The source of this limitation may lie not only with Moyers’s angle of vision, but with the churches and other faith communities. Perhaps they are not being present with dying people and their families. And perhaps faith communities are also failing to be public advocates for more faithful and just policies of care at the end of life.
How might Christians begin to rethink what it means to be the body of Christ in matters of life and death? Christians have traditionally embraced the vocation of caring for the sick and the dying. As historian Robert Wilken has pointed out, many Roman citizens would have characterized the early Christian communities as burial societies! Certainly the trend toward palliative care should be roundly endorsed by Christians and Christian health organizations. Religious communities should also invest in the powerful and faithful vision of such movements as parish nursing and hospice. After all, the team-oriented focus of hospice — in which doctors, nurses, chaplains and social workers join forces together in caring for dying persons and their families — draws its animating vision from the Christian tradition.
The Christian tradition offers resources for a compelling witness on issues of life and death. Indeed, the Christian narrative of God’s presence in life, in death and in life beyond death offers a meaningful, coherent and truthful way for us to narrate the entirety of our life’s living toward dying. Through our baptism into Christ’s death and resurrection, our lives are no longer our own, but are hidden with God and lived in the power of Christ’s grace and mercy. Death is neither something to fear nor something to embrace stoically. Though death remains the final and most awful manifestation of sin, no matter how we die, the Christian narrative of death and resurrection in Christ offers not simply the promise of an afterlife to remove death’s sting, but participation in a cosmic mission of salvation. Salvation through Christ is the final defeat of the powers of destruction that imperil our lives and all human life. As St. Paul affirms, “It is not I who live, but Christ who lives in me.” In the face of death, Christ goes on sustaining our lives and all life.

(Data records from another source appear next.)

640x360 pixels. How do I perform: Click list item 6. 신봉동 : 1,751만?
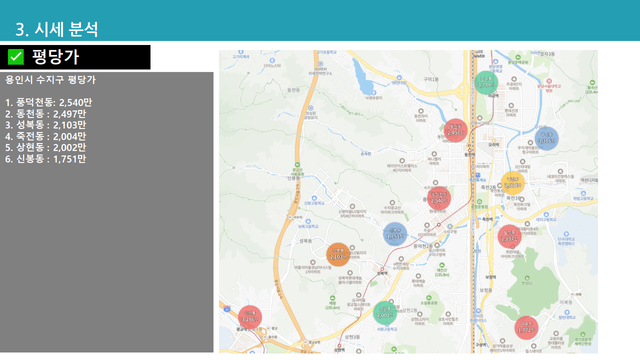pos(46,159)
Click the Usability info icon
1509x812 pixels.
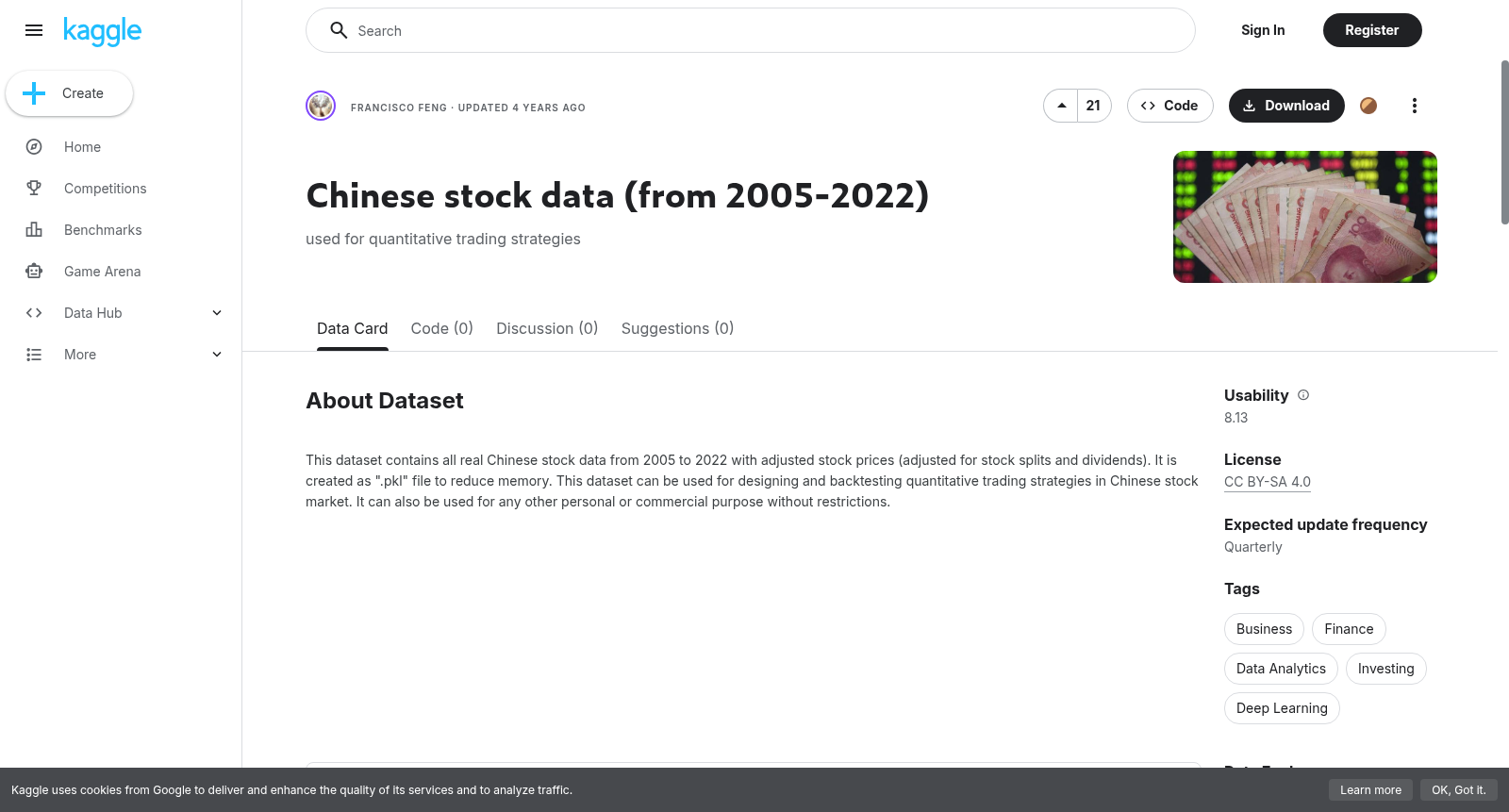pos(1303,395)
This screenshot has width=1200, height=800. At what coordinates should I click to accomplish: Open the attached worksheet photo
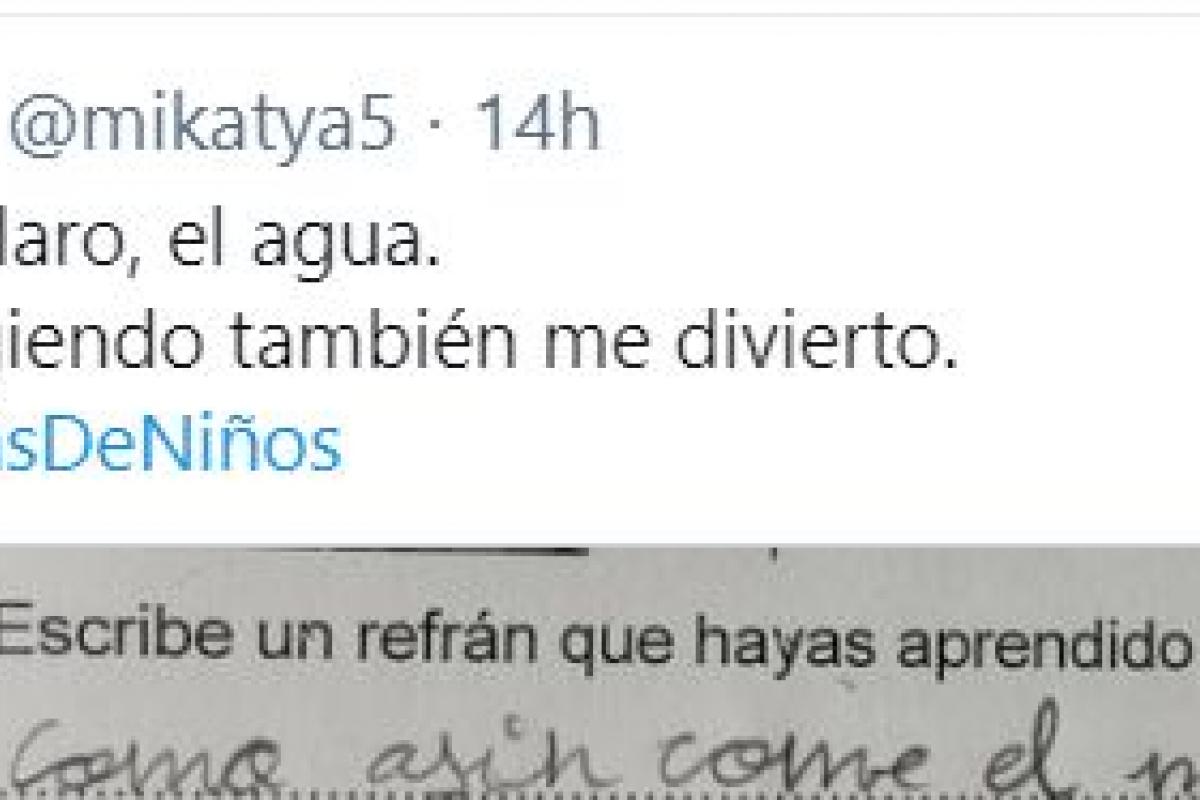tap(600, 672)
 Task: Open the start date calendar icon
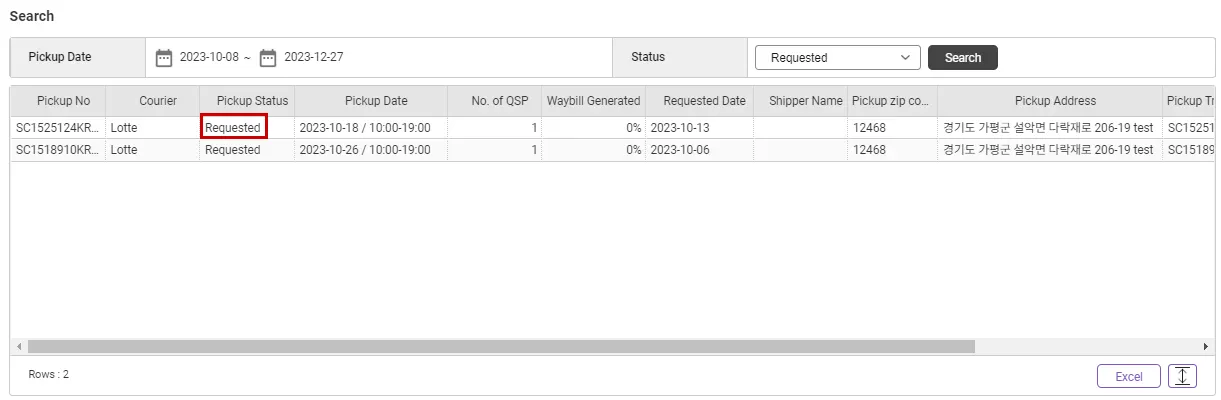coord(164,58)
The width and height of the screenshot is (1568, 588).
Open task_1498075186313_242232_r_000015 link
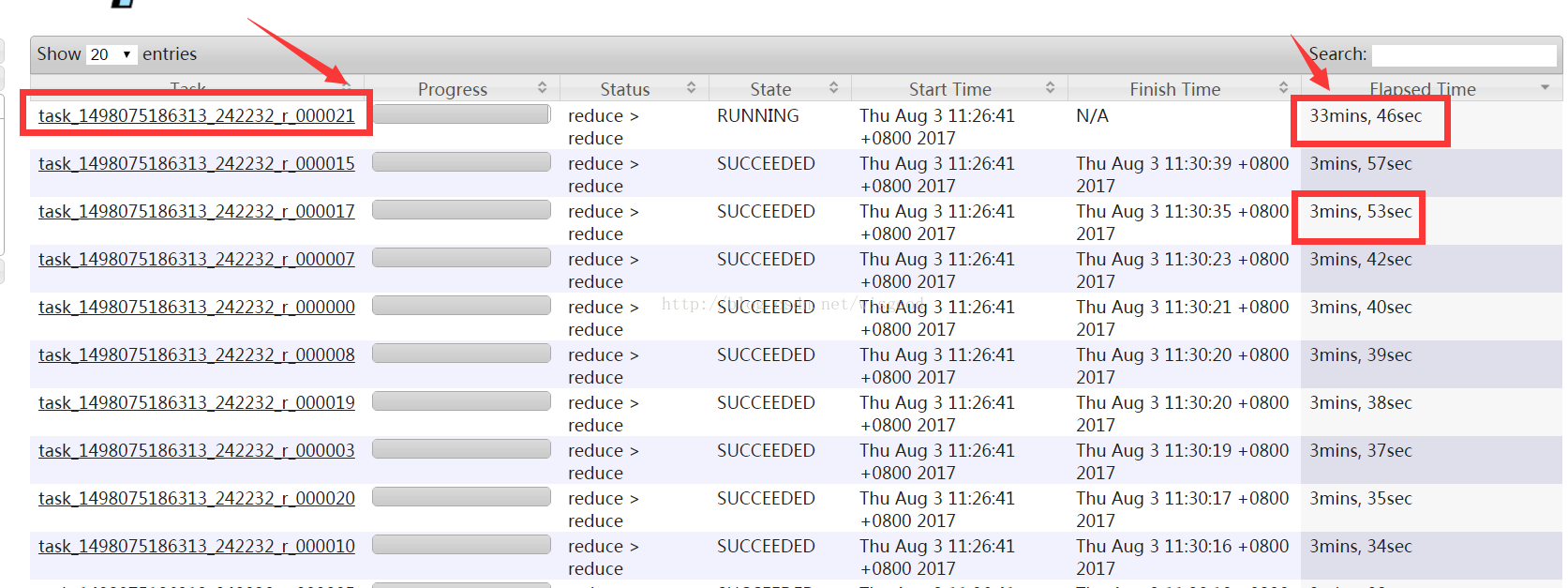[197, 163]
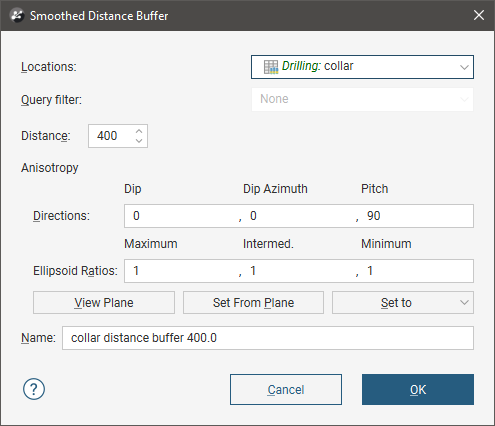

Being present to the dying, especially those whose lives seem to be without meaning — rather like the games played by also-rans at the end of a baseball season — is a witness to the genuine purpose of our lives: to abide with each other in faith, hope and love. By living with our own deaths present to us through baptism, we are better able to discern the false, fleeting treasures of the world and to devote our lives to a greater promise — not to a nation or corporation, but to the reconciliation of all things in God.
To its credit, Moyers’s series offers poignant portraits and many helpful suggestions about ways in which our dying and the dying of those around us can be grace-filled. This process, however, should not begin only when the cancer diagnosis is offered. It ought to shape the entirety of life in community. We should begin to learn how to die not on medicine’s terms, or our own terms, but on God’s.
Of course, we are not called to dwell on death in some morbid way. Living in Christ frees us from the power of death over us, from the ways fear of death and avoidance of it control and limit our lives, our relationships and our actions. So much of our frantic living in this culture is precisely such an absurd embrace of death, of triviality, of nothingness, under the cloak of wealth and plenty. When we live life in such a way, death’s sting is brutal. If we live differently, we will die differently, too. We will discover that life, and even death, is a miracle.